We’re getting to Mitt Romney and the “takers” here.  It is true that 35% of filers pay no federal income tax, either because they had no taxable income, or they didn't end up owing any income tax due to credits, deductions, and other adjustments.  But if you are employed, pretty much everyone pays payroll taxes-- those line items on your pay stub that go to pay for Social Security and Medicare. Indeed,  according to the Treasury Department, all but the top-earning 20% of American families pay more in payroll taxes than in federal income taxes.  And those payroll taxes make up a big chunk of federal revenue-- about a third, compared to just under a half for income tax.  And of course, sales and property taxes mean that many people in lower tax brackets are in fact paying significantly higher effective tax rates. 

 “The top 20% pay 80% of all taxes.”

That’s pretty much true for federal income tax; actually, it is the top 16%, those with adjusted gross incomes over $100,000.  What the statement does not capture is the huge rise in the wealth of the super rich, the top 1% of the population, and the rate at which their wealth is increasing. The top 1% are taking home more than 20 percent of all income; and the gap between the wealthiest Americans and the rest of us gets larger every year.  Since much income at that level derives from capital gains, which are taxed at a lower rate than regular earnings, the effective tax rate at this level is much lower than the current top marginal rate of 39.6%. Warren Buffett, who famously pointed out that his tax rate was lower than his secretary’s, has long advocated for a minimum tax on top wage earners -- the so-called Buffett Rule, which is fiercely opposed by Republicans.  Mr. Trump would have us believe that the super rich need more help, to be paid for by the rest of us.

 “The President’s tax plan will benefit the middle classes.”

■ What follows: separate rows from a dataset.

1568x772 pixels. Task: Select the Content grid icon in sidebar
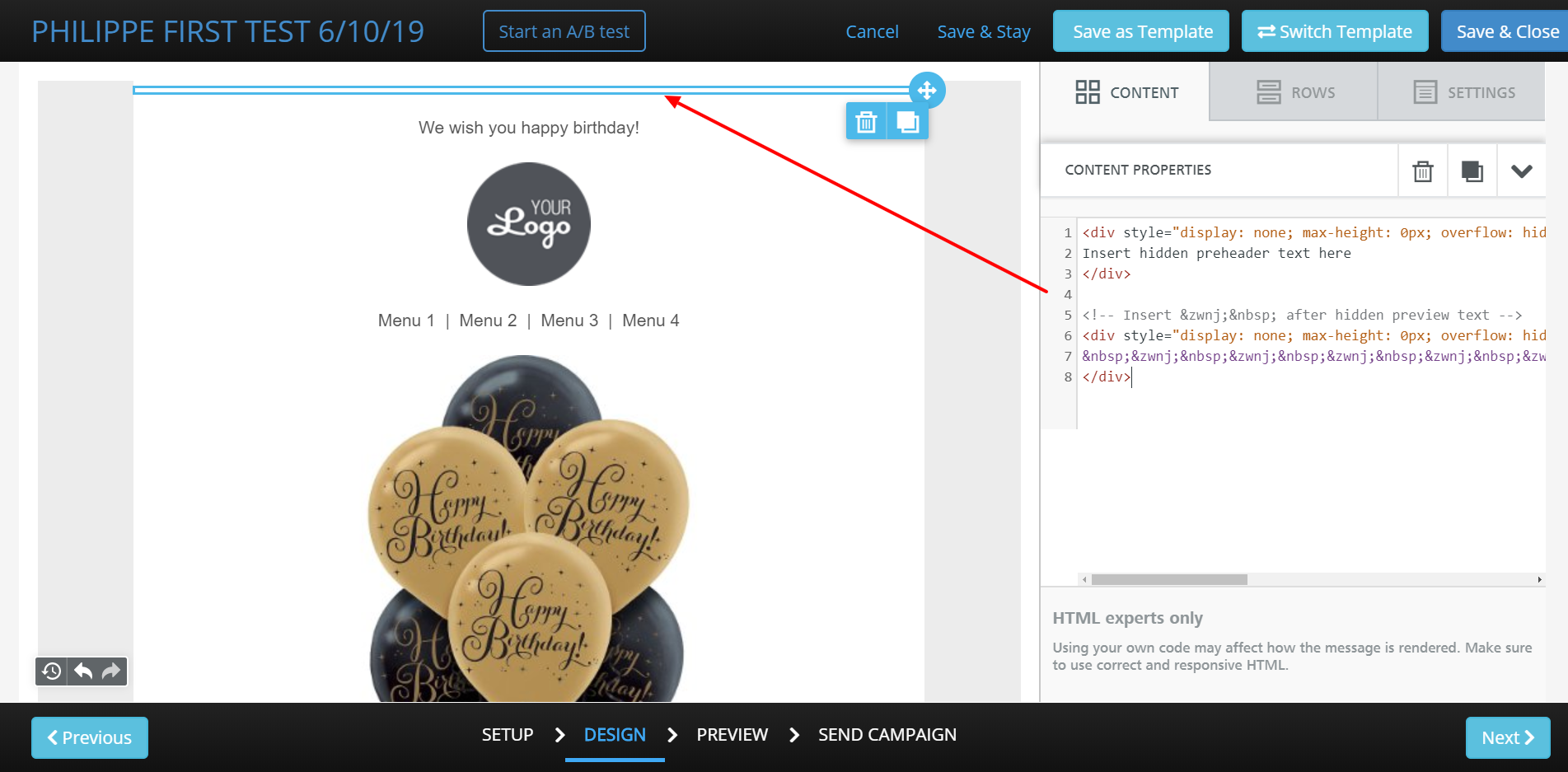1087,92
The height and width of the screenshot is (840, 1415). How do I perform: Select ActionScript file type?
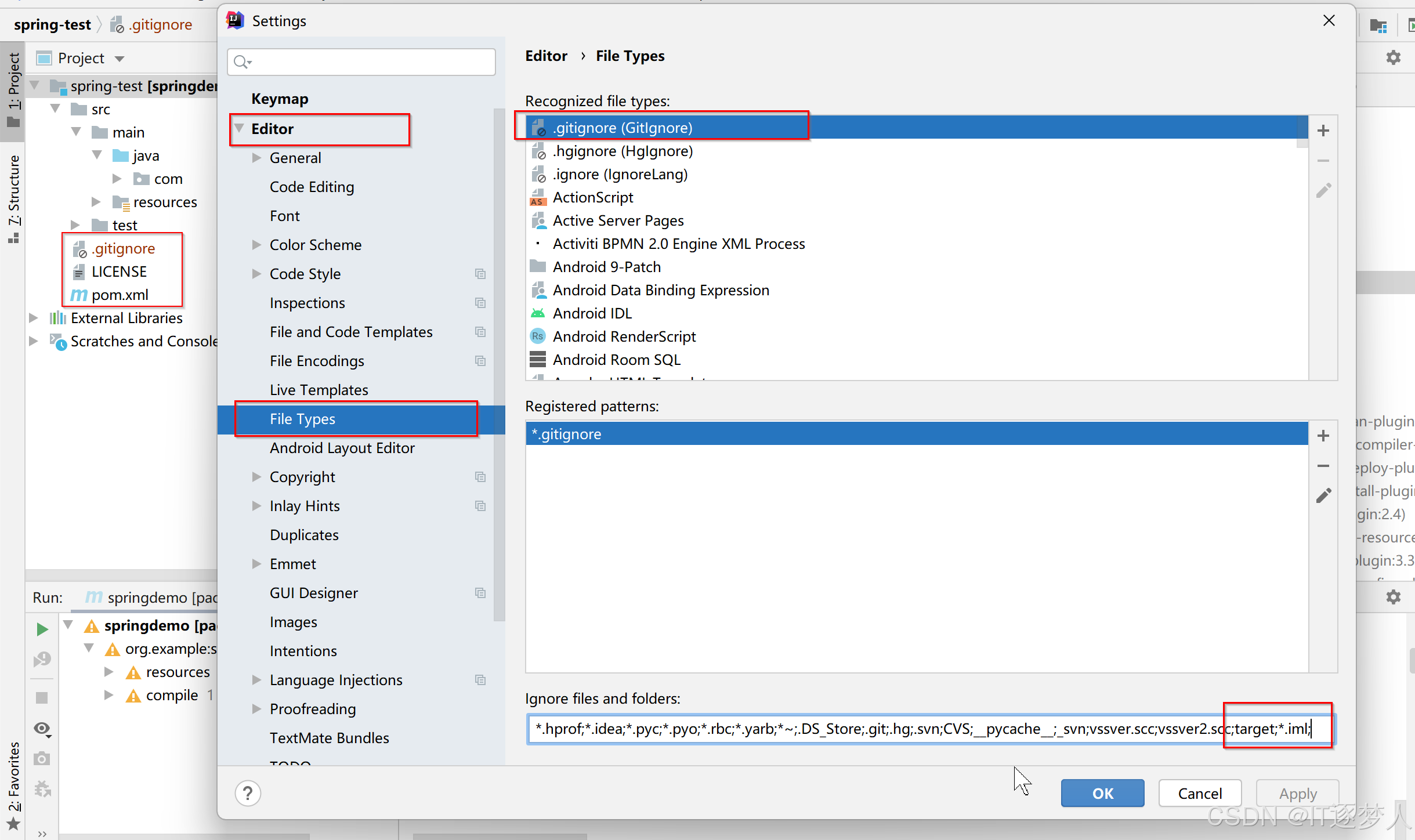(592, 197)
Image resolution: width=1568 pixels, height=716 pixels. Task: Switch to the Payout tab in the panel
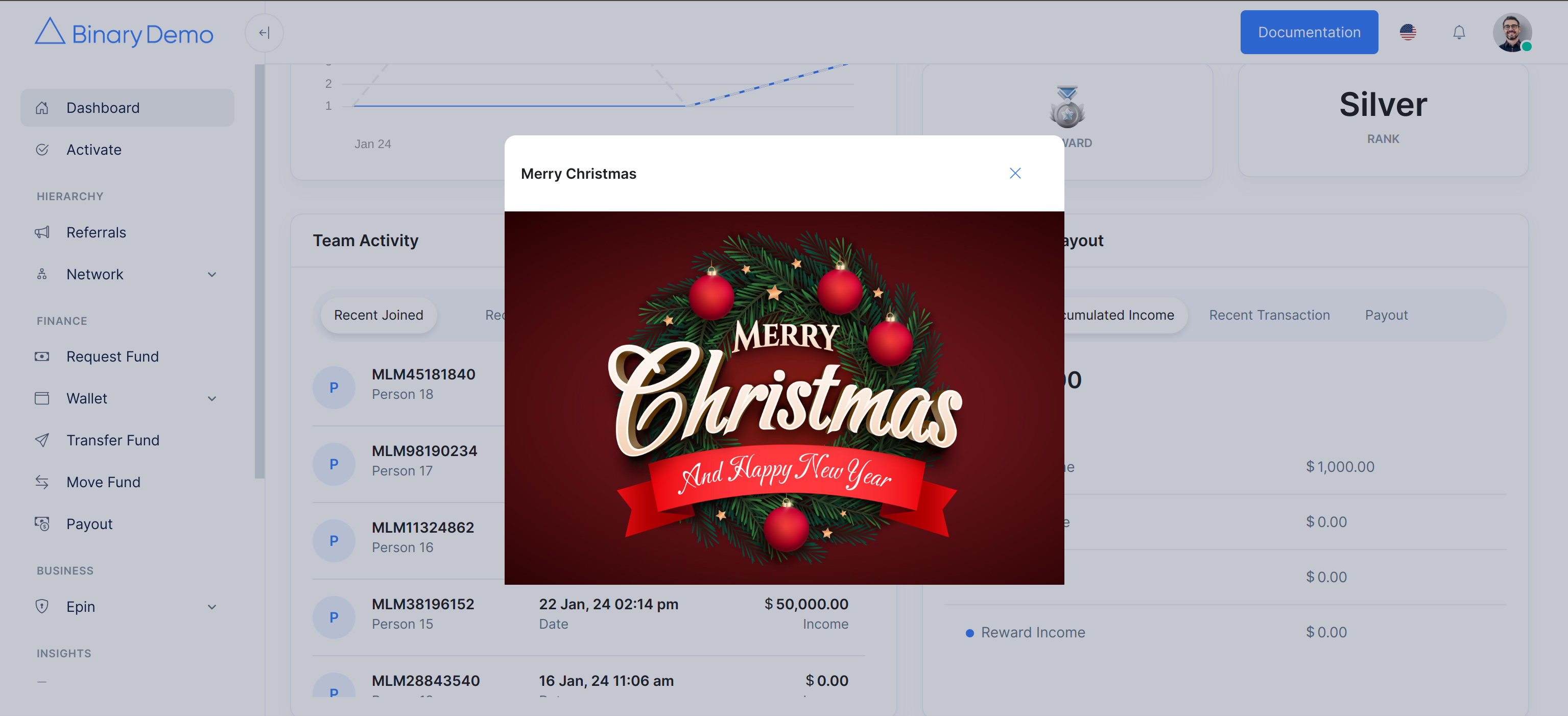tap(1386, 316)
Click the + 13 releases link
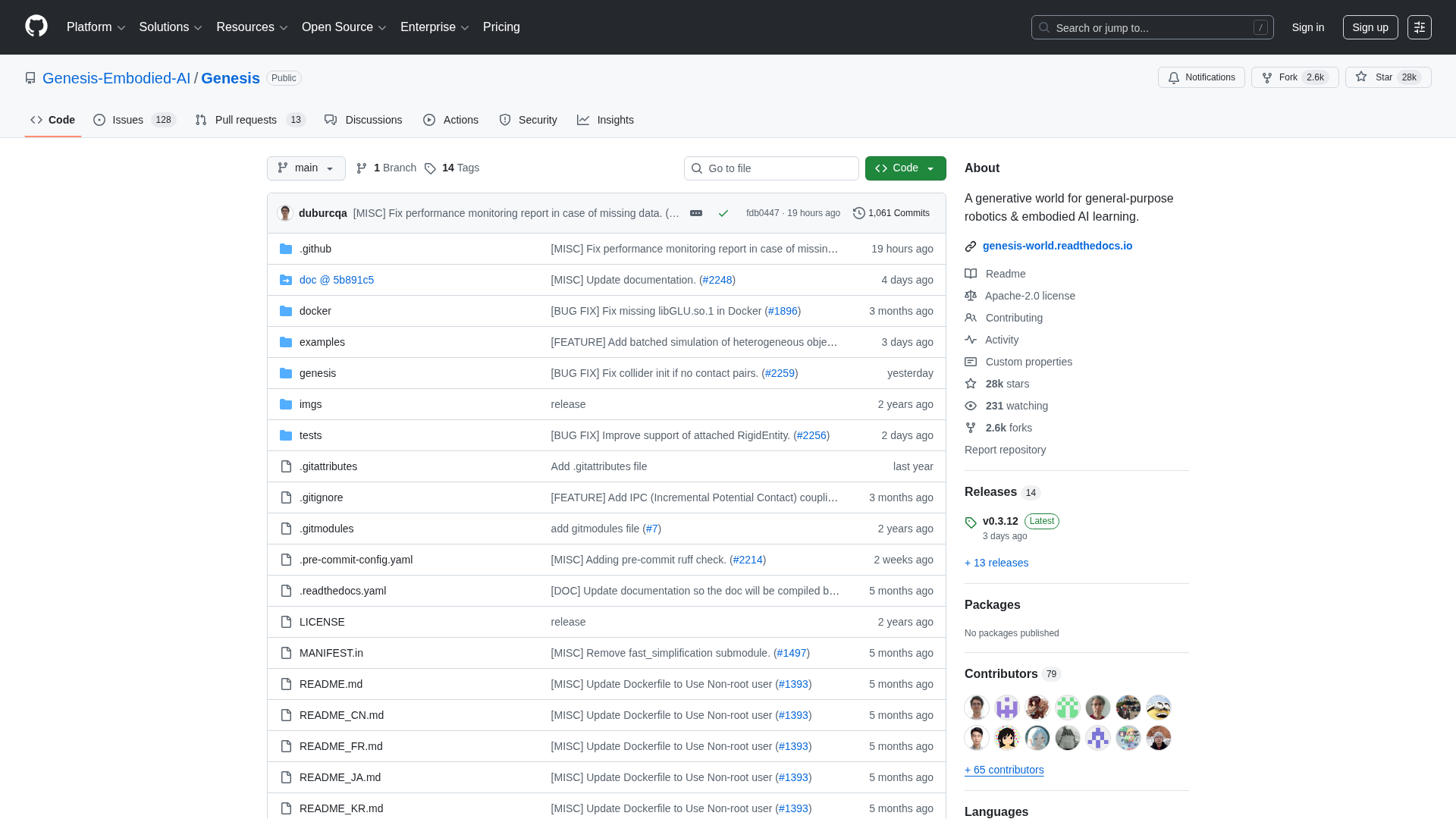 996,563
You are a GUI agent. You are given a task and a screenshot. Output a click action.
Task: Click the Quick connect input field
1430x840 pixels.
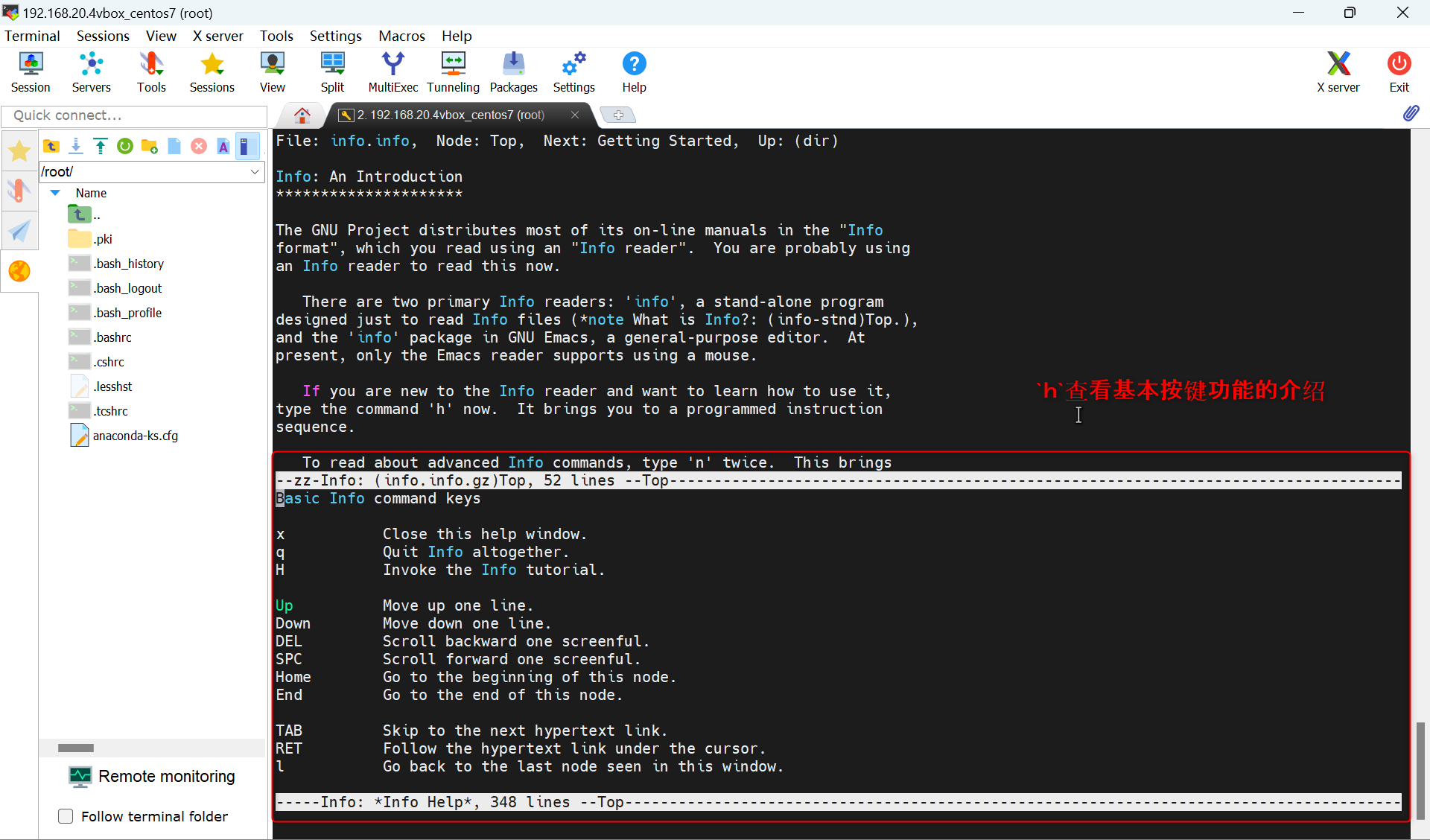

We await with bated breath the appearance of the final plan, but estimates from the outline suggest that more than two-thirds (67 percent) of the tax cuts contained in the framework would go to the richest one percent of Americans in 2018. These taxpayers are projected to have incomes of at least $615,800 next year.

 “Repealing the Death Tax will save the family farm.”

This claim, or versions of it, has been around for years, as a battle cry to eliminate the Estate Tax.  In fact, fewer than the wealthiest two of every 1,000 estates nationwide owed any estate tax in 2016.  So, if you are not in the 99.9% percentile, don’t lose any sleep over this.  The Koch brothers, on the other hand, lose a lot of sleep over it.  They and their friends are behind the repeal of this tax.  

 “Increased growth will make up for the loss of revenue.”

It has never happened in the past; it will not happen now.

 Someone once said that “the art of taxation consists in so plucking the goose as to obtain the largest possible amount of feathers with the smallest possible amount of hissing.”  Right now, the Koch brothers and their friends are hissing the loudest!  So when your Congressman feeds you some of this misinformation to sell you on the plan — HISS!!!